Обычно я пробую новые блюда, но в этот раз доверился данным на сайте, там были перечислены только мидии и кальмары, про рыбу ничего сказано не было. Я тоже взял кусок пиццы, но ничего не почувствовал. Пицца называлась «Побережье». Побережье как побережье.
Вика махнула рукой, мол, наверное, показалось, и продолжала:
– Я ведь тоже не сразу сообразила, как фермеры связаны с заводом. Честно говоря, поначалу и мне Жильцов не казался столь уж ужасным. Просто было слишком много нестыковок в его текстах. Миллер просто попала в ту же ловушку, что и ты, и я поначалу. Ты вообще поверил Жильцову настолько, что дружбу с ним начал водить.

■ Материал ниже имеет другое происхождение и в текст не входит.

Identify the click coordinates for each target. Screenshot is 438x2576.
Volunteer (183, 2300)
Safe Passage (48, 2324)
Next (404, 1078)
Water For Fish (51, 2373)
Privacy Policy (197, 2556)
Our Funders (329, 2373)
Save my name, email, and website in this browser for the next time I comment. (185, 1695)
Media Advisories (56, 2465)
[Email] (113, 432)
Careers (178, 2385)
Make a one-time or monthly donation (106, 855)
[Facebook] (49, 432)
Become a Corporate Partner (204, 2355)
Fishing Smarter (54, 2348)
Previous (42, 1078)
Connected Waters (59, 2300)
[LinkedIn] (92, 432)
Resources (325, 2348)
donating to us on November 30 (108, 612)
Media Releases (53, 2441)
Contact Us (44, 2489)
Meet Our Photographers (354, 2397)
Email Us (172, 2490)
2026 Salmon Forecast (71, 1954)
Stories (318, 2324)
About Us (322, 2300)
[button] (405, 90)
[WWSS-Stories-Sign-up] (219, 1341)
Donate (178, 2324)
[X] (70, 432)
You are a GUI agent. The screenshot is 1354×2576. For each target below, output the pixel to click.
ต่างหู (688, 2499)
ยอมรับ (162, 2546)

– Вик, она просто хотела с тобой поквитаться. Если бы для этого надо было оправдать самого черта, она и тогда взялась бы, – парировал я, вспоминая весь тот театр, что Миллер устроила в коридоре суда.
– Не драматизируй, – махнула рукой Вика. – Заметь, журналистам на камеру она не сказала ничего ужасного. Намеки там какие-то… Ерунда. В суде выступила только раз. С передачи вообще всеми силами старалась сбежать. Ни о чем тебе не говорит?

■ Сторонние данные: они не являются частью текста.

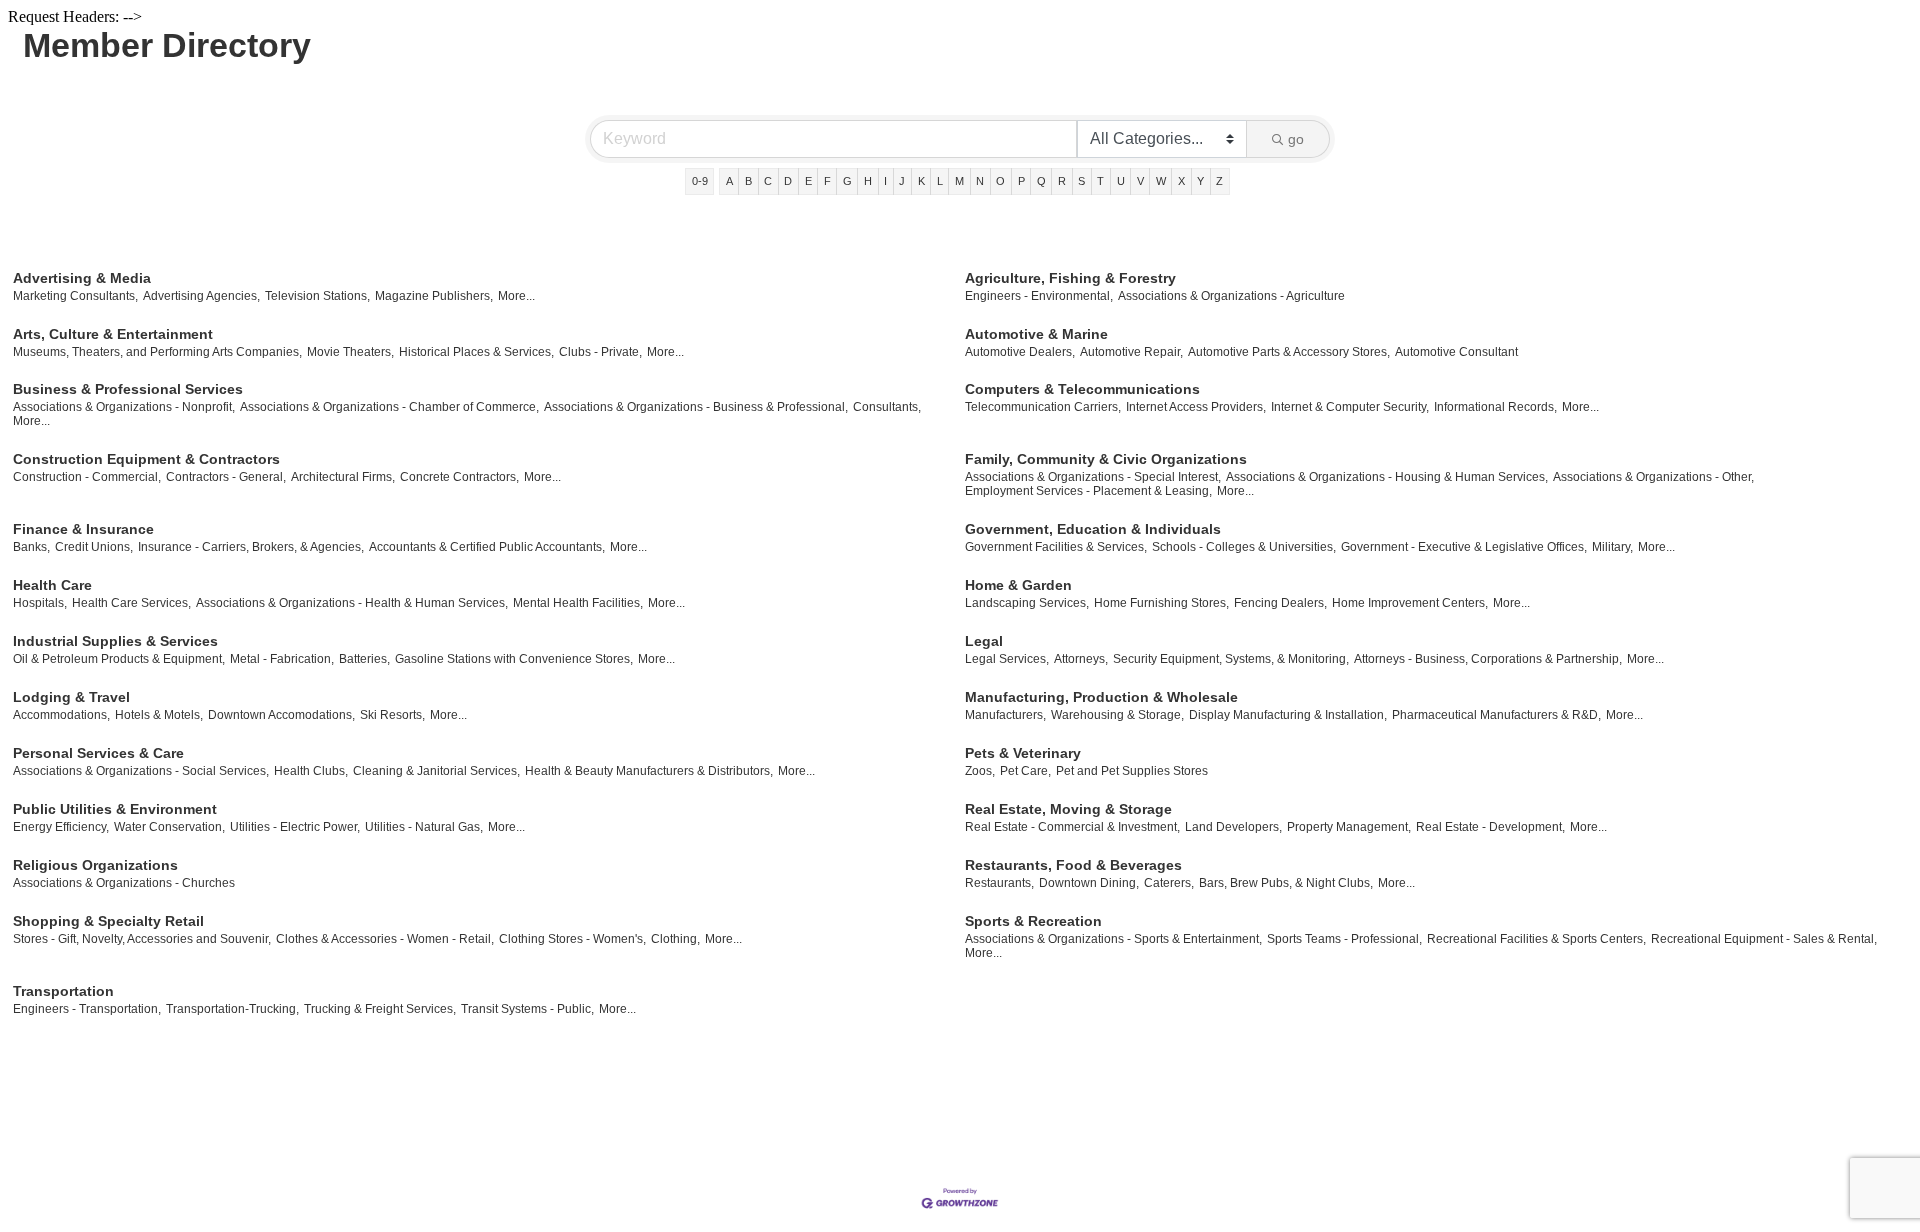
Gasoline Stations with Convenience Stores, (514, 659)
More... (516, 296)
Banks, (31, 547)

Конечно, мне это говорило кое о чем. О том, например, что Примадонна не рассчитала свои силы, а когда почувствовала, что ее позиция слаба, попыталась сохранить остатки репутации, пороча репутацию Вики.
– Когда речь идет о реальном уголовном деле, о научной репутации уже никто не думает, – проговорила тетка со спокойствием четырехпалубного корабля, проплывающего мимо пристани провинциального городишки.
– Каком еще уголовном сроке?
– Обыкновенном, дорогуша. Ответственность эксперта за заключение уголовная, как тебе известно. А теперь представь себе, что ты мог тоже оказаться на месте Миллер. Ты эксперт, берешься за дело, искренне веря, что защищаешь интересы работников завода, а потом, когда тебе становится все более-менее понятно, ты просто не можешь уже соскочить с этого поезда. А, как тебе?
– Но Миллер могла бы просто отказаться!
– Может быть, могла, а может – не могла. Мы не знаем, как там рельсы проложены, – отрезала Виктория. – Окопы у нас с Миллер разные, но линия фронта одна. И то, как она повела себя в этой истории, это только лишний раз подтверждает.